Crossing Time Zones
If you take insulin shots and will be crossing more than one time zone, talk to your doctor or diabetes educator before your trip to help plan the timing of your injections while you travel. Traveling east means a shorter day. If you inject insulin, less may be needed. Traveling west means a longer day, so more insulin may be needed.
Check your blood glucose level as soon as possible after landing. Jet travel can make it hard to tell if you have very low or very high blood glucose.
After a long flight, take it easy for a day or two. Plan your activities so you can work in your insulin and meals. Check your blood glucose often.

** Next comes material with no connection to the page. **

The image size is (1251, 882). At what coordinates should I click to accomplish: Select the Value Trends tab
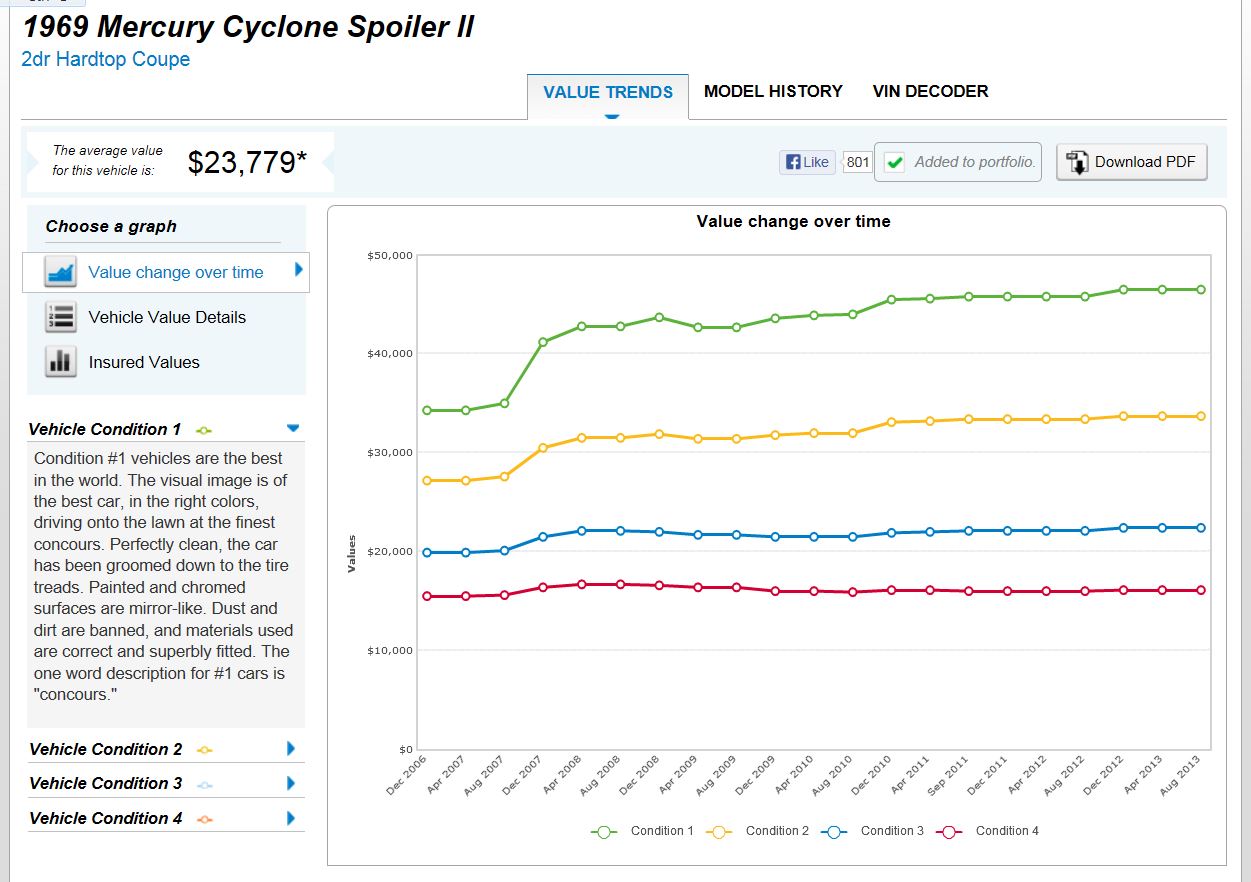(x=608, y=92)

If you are more active than usual, your blood glucose could go too low. Take along snacks when hiking or sightseeing. Don’t assume you will be able to find food wherever you are.
On the Road Foot Care
People with diabetes require special foot care. Follow these tips:
- Pack at least two pairs of comfortable shoes, so you can change shoes often. Changing shoes will help prevent blisters.
- Do not go barefoot. Instead, wear shoes specially made for ocean or beach walking. Protect your feet at all times when you are walking by the pool, in the park, on the beach, or swimming in the ocean.
- Wearing open-toe shoes, including sandals or flip-flops, increases your chances for injury.
- Follow your daily foot-care regimen. Check your feet every day. You should look for blisters, cuts, redness, swelling and scratches.
- Get medical care at the first sign of infection or inflammation.
With a little bit of planning, your trip can be relaxing and fun.